23 Nisan 2012 Pazartesi

Galatasaray 1 Fenerbahçe 2

Teknik taktik detaylara hiç girilmeden anlatılacak bir maç. Oyuncuları yenilese de taraftarından teknik direktörüne hatta yardımcılarına kadar Fenerbahçe hezimetleri ile büyümüş bir Galatasaray var karşımızda. Tek kalede oynasa, topu maç boyunca kontrol de etse Fenerbahçe her zaman Galatasaray'ı yenicek bir yol buluyor. Bunu kimi zaman Volkan'ın müthiş kurtarışları ile yapıyor kimi zamanda Kadıköy'deki 6-0'lık galibiyetlerle. Dün akşam ilk 15 dakika herşeyi yapan ama Fenerbahçe'nin ilk atağında golü kalesinde gören Galatasarayılıların golden sonraki görüntüleri aslında Fenerbahçe'nin tüm takım üzerinde yarattığı tahribatı gözler önüne seriyor. Yine olmuyacak, yine yenicekler bizi düşüncesi yavaş yavaş bünyeye yayılıp, vücudu ele geçiriyor ve Stoch'un vurduğu darbe ile Galatasaray tamamen yerle bir oluyor. 

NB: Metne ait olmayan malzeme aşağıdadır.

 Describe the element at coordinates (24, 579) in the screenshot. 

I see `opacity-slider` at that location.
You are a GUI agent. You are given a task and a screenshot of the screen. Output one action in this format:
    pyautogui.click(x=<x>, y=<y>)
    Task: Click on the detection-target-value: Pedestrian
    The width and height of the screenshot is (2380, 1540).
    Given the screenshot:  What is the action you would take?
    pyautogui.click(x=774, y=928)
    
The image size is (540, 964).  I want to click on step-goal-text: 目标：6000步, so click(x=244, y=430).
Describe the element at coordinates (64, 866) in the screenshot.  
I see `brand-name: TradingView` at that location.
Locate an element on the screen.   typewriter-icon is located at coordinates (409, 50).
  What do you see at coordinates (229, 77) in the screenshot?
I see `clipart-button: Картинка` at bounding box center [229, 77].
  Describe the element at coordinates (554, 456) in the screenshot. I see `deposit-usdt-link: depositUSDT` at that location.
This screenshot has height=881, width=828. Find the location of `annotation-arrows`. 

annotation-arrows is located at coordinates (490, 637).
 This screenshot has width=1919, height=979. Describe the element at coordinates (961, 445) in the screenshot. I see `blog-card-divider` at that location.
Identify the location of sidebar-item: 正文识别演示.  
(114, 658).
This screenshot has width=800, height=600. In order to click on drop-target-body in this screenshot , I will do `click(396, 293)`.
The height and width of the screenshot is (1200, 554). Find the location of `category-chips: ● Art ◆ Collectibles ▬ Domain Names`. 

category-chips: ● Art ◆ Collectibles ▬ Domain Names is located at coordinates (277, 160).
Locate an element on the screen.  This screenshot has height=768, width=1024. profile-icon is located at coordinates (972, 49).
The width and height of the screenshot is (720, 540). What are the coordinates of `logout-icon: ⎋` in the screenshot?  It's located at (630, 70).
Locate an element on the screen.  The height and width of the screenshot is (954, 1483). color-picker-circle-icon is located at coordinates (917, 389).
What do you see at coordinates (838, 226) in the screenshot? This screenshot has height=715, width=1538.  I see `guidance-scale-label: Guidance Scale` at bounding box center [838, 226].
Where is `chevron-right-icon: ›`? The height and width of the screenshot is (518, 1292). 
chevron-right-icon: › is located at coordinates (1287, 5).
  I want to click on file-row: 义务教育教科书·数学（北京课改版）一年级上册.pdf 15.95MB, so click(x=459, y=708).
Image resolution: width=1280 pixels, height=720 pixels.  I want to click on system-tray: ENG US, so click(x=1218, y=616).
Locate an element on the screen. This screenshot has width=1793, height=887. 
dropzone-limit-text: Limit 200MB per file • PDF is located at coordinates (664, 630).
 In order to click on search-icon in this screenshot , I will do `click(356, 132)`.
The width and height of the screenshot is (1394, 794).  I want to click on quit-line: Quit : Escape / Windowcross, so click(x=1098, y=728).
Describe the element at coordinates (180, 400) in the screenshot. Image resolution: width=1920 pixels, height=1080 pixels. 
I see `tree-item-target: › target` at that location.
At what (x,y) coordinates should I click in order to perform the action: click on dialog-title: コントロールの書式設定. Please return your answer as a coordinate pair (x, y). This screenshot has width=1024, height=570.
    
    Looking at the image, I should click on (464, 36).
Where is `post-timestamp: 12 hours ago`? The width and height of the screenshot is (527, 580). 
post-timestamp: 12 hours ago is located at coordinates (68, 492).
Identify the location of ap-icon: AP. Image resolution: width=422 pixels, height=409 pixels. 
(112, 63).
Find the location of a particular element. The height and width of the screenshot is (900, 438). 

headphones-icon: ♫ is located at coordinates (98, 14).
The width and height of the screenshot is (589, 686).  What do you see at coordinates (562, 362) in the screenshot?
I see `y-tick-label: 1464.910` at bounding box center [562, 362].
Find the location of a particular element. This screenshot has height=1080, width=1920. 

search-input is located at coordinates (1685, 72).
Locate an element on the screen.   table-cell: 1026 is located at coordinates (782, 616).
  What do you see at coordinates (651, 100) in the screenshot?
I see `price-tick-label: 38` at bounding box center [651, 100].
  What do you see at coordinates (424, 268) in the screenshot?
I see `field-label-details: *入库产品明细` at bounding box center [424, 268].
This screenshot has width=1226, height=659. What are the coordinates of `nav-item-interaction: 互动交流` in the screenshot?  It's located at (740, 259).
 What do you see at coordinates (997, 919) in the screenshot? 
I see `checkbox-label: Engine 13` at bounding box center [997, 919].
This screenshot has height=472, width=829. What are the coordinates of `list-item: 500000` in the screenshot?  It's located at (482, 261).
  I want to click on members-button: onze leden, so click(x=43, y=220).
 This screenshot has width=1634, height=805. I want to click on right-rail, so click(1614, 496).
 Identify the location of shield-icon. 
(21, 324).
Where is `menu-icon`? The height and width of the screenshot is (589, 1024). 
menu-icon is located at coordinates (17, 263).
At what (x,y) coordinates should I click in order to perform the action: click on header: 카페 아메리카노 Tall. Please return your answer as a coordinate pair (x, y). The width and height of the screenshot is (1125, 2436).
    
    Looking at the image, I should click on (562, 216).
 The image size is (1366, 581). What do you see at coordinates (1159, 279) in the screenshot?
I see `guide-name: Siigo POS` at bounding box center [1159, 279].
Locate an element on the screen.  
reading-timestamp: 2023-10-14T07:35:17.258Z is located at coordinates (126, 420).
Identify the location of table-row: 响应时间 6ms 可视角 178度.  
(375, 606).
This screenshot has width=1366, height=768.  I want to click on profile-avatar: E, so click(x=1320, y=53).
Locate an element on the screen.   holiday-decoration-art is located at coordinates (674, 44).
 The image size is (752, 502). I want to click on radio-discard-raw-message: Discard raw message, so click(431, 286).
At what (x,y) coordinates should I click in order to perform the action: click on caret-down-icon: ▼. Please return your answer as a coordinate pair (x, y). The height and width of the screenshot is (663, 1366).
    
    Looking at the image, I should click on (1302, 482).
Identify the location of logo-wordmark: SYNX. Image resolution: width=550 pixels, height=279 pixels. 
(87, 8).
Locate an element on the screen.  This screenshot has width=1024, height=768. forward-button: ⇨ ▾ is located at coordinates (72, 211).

Dün akşamın tartışmasız yıldızı Volkan Demirel'di. Ayağına ilk top geldiğinde taraftarın tepkisine ve küfürlerine maruz kalınca var olan direnci anında katlandı. Maç boyunca bu gol nasıl kaçar dedikleri pozisyonların hepsinde doğru yerde ve pozisyonda idi. Hakemin yere düşen tüm Galatasaraylılara faul verdiği dakikalarda, Selçuk İnan'ın muhteşem frikiğini dahi çıkartıcaktı. Futbolun adaleti yok, oyunu biz oynadık gibi geyiklerle vakit geçirenlere bakarsanız futboldan zevk alamazsınız. Dün akşam Fenerbahçe'nin bize yaşattığı sevinci kelimelerle anlatamam. Hele böylesine güzel bir duyguyu, karşınızda goller kaçtıkça kızarıp bozaran Galatasaray'lıları izleyerek yaşamak paha biçilemez bir an. Fenerbahçe kötü oynadı, oyunu kontrol edemedi ama topu filelere gönderen taraftı. Aynı Fenerbahçe müthiş oynayıp 1-1 berabere biten maçla şampiyonluğu kaybetti. Kimse Fenerbahçe iyi oynadı kupa onların hakkı falan demedi, 1-2 seneye o maçta gösterilen performansı bile hatırlayan çıkmaz. Barcelona, Şampiyonlar Ligin'de bütün maçı kontrol ettiği, 2 topunun direkten döndüğü maçtan 1-0 mağlup ayrıldı. Futbol bu yüzden güzel zaten. Kötü oynasan da, topu kontrol etmesen de attığın bir golün galibiyeti getirdiği bir oyun. Dün kişisel olarak gözlemlediğime göre bu galibiyet Johnson'ın attığı frikiğin Galatasaray üzerinde bıraktığı tramvadan daha büyük bir etki yaptı. Hele bu işin sonunda Galatasaray 2 puanlık avantajını yitirirse siz seyreyleyin gümbürtüyü. O her maç çalınan penaltılar, kırmızı kartlar falan unutulur, ne Tff kalır ne başka birşey. Tüm sezon Beşiktaş ve Trabzonspor'un ortalarda gözükmediği ve Fenerbahçe'nin futbol hariç herşeyle uğraşmak zorunda kaldığı, kolunun kanadının kırıldığı bir ortamda çantada keklik görülen,  oynadıkları oyunu Barcelona'ya benzetmeye dahi giden(bu aklıma geldikçe gülüyorum) ve fazlasıyla kendini üstün gören takıma tokadı en büyük rakibi atınca tramva da daha büyük oluyor. Galatasaray hala 2 puan fark var, avantaj bizde, gider Kadıköy'de yeneriz,  falan dese de dün akşam oynanan maç sonunda psikolojik avantaj Fenerbahçe'nin eline geçti. Bu maçtan sonra hem takımın hem Fatih Terim'in maç içinde nasıl kontrolünü kaybediceklerini hep beraber gözlemliyeceğiz. Dün gece beni Alice in Wonderland kıvamına getiren, kaşla göz arası bir büyük devirten Fenerbahçe'ye, özellikle Volkan Demirel'e helal olsun.  
Not: Bu maç yazısı, yoğun subjektiflik içerisinde, 3 Temmuz'dan bu yana yaşananların, taraftar üzerinde bıraktığı etki altında yazılmıştır.